「え……えっと……うん」
正直にうなずく。
でも、ホラーなんてデートっぽくないよね。もっと女の子っぽい映画にしたほうが――なんて思っていると、白浜くんがゾンビのポスターを指さした。
「じゃ、こっちにしよっか」
「えっ、いいの?」
「うん。だって、見たくないものを見るより、見たいものを見た方がいいじゃん」
「そうだけど……」
でも、いいのかな?
私が戸惑っていると、白浜くんはスタスタと券売機のほうに行き、ゾンビ映画のチケットを買ってしまった。

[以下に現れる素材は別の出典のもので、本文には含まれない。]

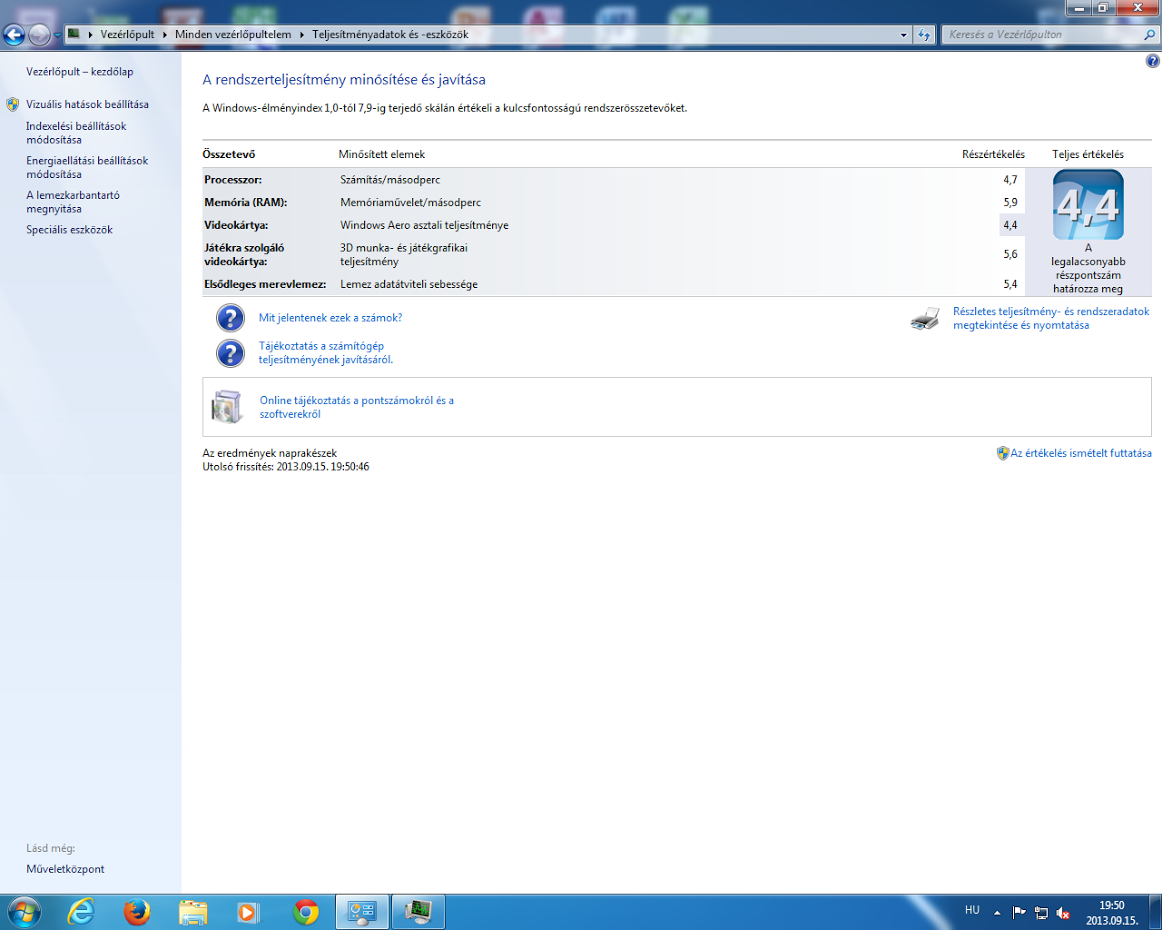
Task: Open Firefox from the taskbar
Action: pyautogui.click(x=136, y=912)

「いいんだ。実は俺もこういう重いストーリーあんまり好きじゃないし。ほら、早く行こ」
白浜くんが私の腕を引っ張る。
「う、うん」
私は白浜くんに引っ張られるがままにゾンビ映画のスクリーンに入った。
女の子たちやカップルに人気の恋愛映画とは対照的に、ゾンビ映画を見る人は少なくて中はガラガラ。

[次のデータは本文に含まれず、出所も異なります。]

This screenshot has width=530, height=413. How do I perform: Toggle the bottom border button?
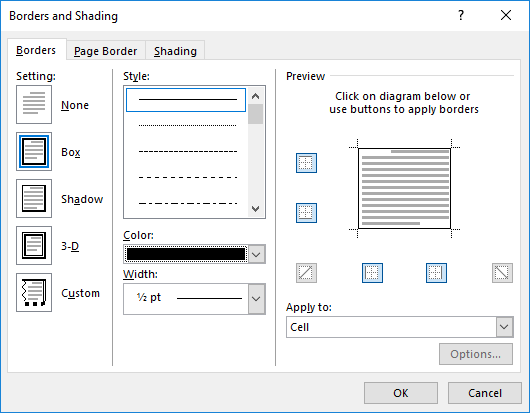click(x=306, y=213)
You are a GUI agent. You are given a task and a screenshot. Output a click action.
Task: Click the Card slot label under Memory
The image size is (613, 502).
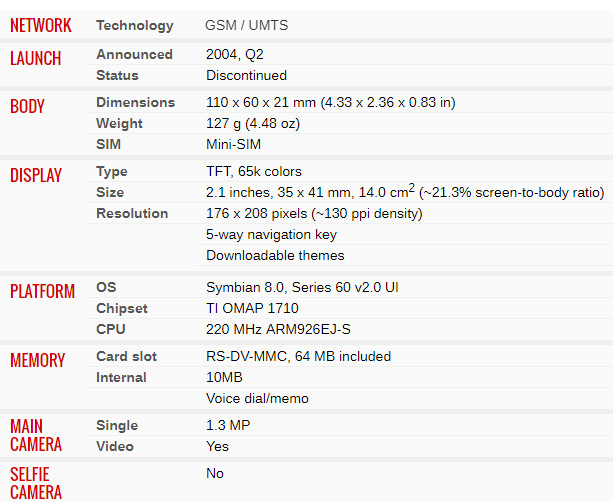tap(126, 357)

私たちは真ん中より少し上の良い席に座ることができた。
「ここ、見やすそうだね」
「うん」
映画が始まると、元々ゾンビ映画が好きなこともあって想像よりずっと面白い。
私が食い入るように画面を見つめていると、不意に白浜くんの手が私の手に触れた。
わっ。
私が少しびっくりしていると、同時にゾンビの首がスポーンと飛んだ。